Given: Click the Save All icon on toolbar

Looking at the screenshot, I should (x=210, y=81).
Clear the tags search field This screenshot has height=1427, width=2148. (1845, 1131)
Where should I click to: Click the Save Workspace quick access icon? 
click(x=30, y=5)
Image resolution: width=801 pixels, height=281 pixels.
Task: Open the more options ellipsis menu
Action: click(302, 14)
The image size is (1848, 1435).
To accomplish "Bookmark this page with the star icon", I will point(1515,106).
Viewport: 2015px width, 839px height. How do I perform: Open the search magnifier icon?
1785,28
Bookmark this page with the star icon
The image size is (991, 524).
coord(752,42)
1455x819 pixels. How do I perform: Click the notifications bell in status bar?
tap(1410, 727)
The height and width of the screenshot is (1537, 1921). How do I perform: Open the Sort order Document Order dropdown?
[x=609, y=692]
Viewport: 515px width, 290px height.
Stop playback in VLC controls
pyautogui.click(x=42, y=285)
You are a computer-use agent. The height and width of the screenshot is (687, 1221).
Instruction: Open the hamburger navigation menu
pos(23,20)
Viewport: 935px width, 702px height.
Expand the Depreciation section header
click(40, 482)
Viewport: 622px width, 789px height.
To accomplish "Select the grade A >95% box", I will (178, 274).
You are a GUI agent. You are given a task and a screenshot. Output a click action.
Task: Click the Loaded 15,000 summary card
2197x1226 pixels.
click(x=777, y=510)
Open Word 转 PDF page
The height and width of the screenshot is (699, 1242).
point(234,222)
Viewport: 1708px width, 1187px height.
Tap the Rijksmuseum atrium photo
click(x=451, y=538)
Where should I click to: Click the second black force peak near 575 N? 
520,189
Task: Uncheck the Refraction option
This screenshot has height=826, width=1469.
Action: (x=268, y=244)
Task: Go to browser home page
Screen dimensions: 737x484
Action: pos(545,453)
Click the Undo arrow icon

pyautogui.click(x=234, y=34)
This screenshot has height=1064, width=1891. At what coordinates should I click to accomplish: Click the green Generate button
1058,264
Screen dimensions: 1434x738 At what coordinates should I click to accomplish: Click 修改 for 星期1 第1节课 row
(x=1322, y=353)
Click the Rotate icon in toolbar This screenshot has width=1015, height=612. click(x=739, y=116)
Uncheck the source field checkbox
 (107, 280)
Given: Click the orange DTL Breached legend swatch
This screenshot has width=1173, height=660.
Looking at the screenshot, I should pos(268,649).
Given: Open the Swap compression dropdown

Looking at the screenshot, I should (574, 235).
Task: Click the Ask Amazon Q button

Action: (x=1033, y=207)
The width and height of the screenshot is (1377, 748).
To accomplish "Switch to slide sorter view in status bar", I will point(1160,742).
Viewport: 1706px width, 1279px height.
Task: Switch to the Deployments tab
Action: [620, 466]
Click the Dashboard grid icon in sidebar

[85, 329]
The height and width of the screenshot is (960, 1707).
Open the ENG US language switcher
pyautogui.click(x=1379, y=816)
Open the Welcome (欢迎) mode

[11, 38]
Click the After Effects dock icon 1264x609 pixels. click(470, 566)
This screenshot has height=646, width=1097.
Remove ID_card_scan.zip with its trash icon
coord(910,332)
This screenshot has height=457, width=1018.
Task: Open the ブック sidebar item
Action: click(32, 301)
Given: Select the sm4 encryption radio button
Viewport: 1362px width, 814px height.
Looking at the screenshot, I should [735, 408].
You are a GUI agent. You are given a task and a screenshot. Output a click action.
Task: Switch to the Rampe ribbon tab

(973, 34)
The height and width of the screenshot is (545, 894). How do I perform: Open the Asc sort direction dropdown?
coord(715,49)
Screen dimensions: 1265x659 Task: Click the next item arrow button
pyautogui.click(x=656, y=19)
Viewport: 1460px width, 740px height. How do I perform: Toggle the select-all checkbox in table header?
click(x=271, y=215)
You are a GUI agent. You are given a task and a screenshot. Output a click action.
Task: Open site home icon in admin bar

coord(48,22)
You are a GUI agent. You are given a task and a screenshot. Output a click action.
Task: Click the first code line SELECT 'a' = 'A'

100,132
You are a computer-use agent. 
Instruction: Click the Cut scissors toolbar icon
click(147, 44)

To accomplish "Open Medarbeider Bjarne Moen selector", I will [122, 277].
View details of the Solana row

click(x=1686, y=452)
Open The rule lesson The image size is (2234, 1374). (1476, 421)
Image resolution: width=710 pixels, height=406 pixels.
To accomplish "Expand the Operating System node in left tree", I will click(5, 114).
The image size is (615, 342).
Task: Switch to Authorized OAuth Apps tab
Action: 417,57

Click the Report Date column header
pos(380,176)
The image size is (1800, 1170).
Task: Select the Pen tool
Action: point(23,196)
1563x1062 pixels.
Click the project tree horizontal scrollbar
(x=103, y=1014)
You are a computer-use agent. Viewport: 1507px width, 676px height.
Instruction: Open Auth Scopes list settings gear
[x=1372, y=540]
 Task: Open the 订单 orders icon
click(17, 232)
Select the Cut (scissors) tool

───

■ **What the task requires**: Output every entry again, exactly as given.

■ **Response to the exercise**:
Given: Click the Save All icon on toolbar

Looking at the screenshot, I should (x=210, y=81).
Clear the tags search field This screenshot has height=1427, width=2148. (1845, 1131)
Where should I click to: Click the Save Workspace quick access icon? 
click(x=30, y=5)
Image resolution: width=801 pixels, height=281 pixels.
Task: Open the more options ellipsis menu
Action: click(302, 14)
The image size is (1848, 1435).
To accomplish "Bookmark this page with the star icon", I will point(1515,106).
Viewport: 2015px width, 839px height. How do I perform: Open the search magnifier icon?
1785,28
Bookmark this page with the star icon
The image size is (991, 524).
coord(752,42)
1455x819 pixels. How do I perform: Click the notifications bell in status bar?
tap(1410, 727)
The height and width of the screenshot is (1537, 1921). How do I perform: Open the Sort order Document Order dropdown?
[x=609, y=692]
Viewport: 515px width, 290px height.
Stop playback in VLC controls
pyautogui.click(x=42, y=285)
You are a computer-use agent. The height and width of the screenshot is (687, 1221).
Instruction: Open the hamburger navigation menu
pos(23,20)
Viewport: 935px width, 702px height.
Expand the Depreciation section header
click(40, 482)
Viewport: 622px width, 789px height.
To accomplish "Select the grade A >95% box", I will (178, 274).
You are a GUI agent. You are given a task and a screenshot. Output a click action.
Task: Click the Loaded 15,000 summary card
2197x1226 pixels.
click(x=777, y=510)
Open Word 转 PDF page
The height and width of the screenshot is (699, 1242).
point(234,222)
Viewport: 1708px width, 1187px height.
Tap the Rijksmuseum atrium photo
click(x=451, y=538)
Where should I click to: Click the second black force peak near 575 N? 
520,189
Task: Uncheck the Refraction option
This screenshot has height=826, width=1469.
Action: (x=268, y=244)
Task: Go to browser home page
Screen dimensions: 737x484
Action: pos(545,453)
Click the Undo arrow icon

pyautogui.click(x=234, y=34)
This screenshot has height=1064, width=1891. At what coordinates should I click to accomplish: Click the green Generate button
1058,264
Screen dimensions: 1434x738 At what coordinates should I click to accomplish: Click 修改 for 星期1 第1节课 row
(x=1322, y=353)
Click the Rotate icon in toolbar This screenshot has width=1015, height=612. click(x=739, y=116)
Uncheck the source field checkbox
 (107, 280)
Given: Click the orange DTL Breached legend swatch
This screenshot has width=1173, height=660.
Looking at the screenshot, I should pos(268,649).
Given: Open the Swap compression dropdown

Looking at the screenshot, I should (574, 235).
Task: Click the Ask Amazon Q button

Action: (x=1033, y=207)
The width and height of the screenshot is (1377, 748).
To accomplish "Switch to slide sorter view in status bar", I will point(1160,742).
Viewport: 1706px width, 1279px height.
Task: Switch to the Deployments tab
Action: [620, 466]
Click the Dashboard grid icon in sidebar

[85, 329]
The height and width of the screenshot is (960, 1707).
Open the ENG US language switcher
pyautogui.click(x=1379, y=816)
Open the Welcome (欢迎) mode

[11, 38]
Click the After Effects dock icon 1264x609 pixels. click(470, 566)
This screenshot has height=646, width=1097.
Remove ID_card_scan.zip with its trash icon
coord(910,332)
This screenshot has height=457, width=1018.
Task: Open the ブック sidebar item
Action: click(32, 301)
Given: Select the sm4 encryption radio button
Viewport: 1362px width, 814px height.
Looking at the screenshot, I should [735, 408].
You are a GUI agent. You are given a task and a screenshot. Output a click action.
Task: Switch to the Rampe ribbon tab

(973, 34)
The height and width of the screenshot is (545, 894). How do I perform: Open the Asc sort direction dropdown?
coord(715,49)
Screen dimensions: 1265x659 Task: Click the next item arrow button
pyautogui.click(x=656, y=19)
Viewport: 1460px width, 740px height. How do I perform: Toggle the select-all checkbox in table header?
click(x=271, y=215)
You are a GUI agent. You are given a task and a screenshot. Output a click action.
Task: Open site home icon in admin bar

coord(48,22)
You are a GUI agent. You are given a task and a screenshot. Output a click action.
Task: Click the first code line SELECT 'a' = 'A'

100,132
You are a computer-use agent. 
Instruction: Click the Cut scissors toolbar icon
click(147, 44)

To accomplish "Open Medarbeider Bjarne Moen selector", I will [122, 277].
View details of the Solana row

click(x=1686, y=452)
Open The rule lesson The image size is (2234, 1374). (1476, 421)
Image resolution: width=710 pixels, height=406 pixels.
To accomplish "Expand the Operating System node in left tree", I will click(5, 114).
The image size is (615, 342).
Task: Switch to Authorized OAuth Apps tab
Action: 417,57

Click the Report Date column header
pos(380,176)
The image size is (1800, 1170).
Task: Select the Pen tool
Action: point(23,196)
1563x1062 pixels.
Click the project tree horizontal scrollbar
(x=103, y=1014)
You are a computer-use agent. Viewport: 1507px width, 676px height.
Instruction: Open Auth Scopes list settings gear
[x=1372, y=540]
 Task: Open the 订单 orders icon
click(17, 232)
Select the Cut (scissors) tool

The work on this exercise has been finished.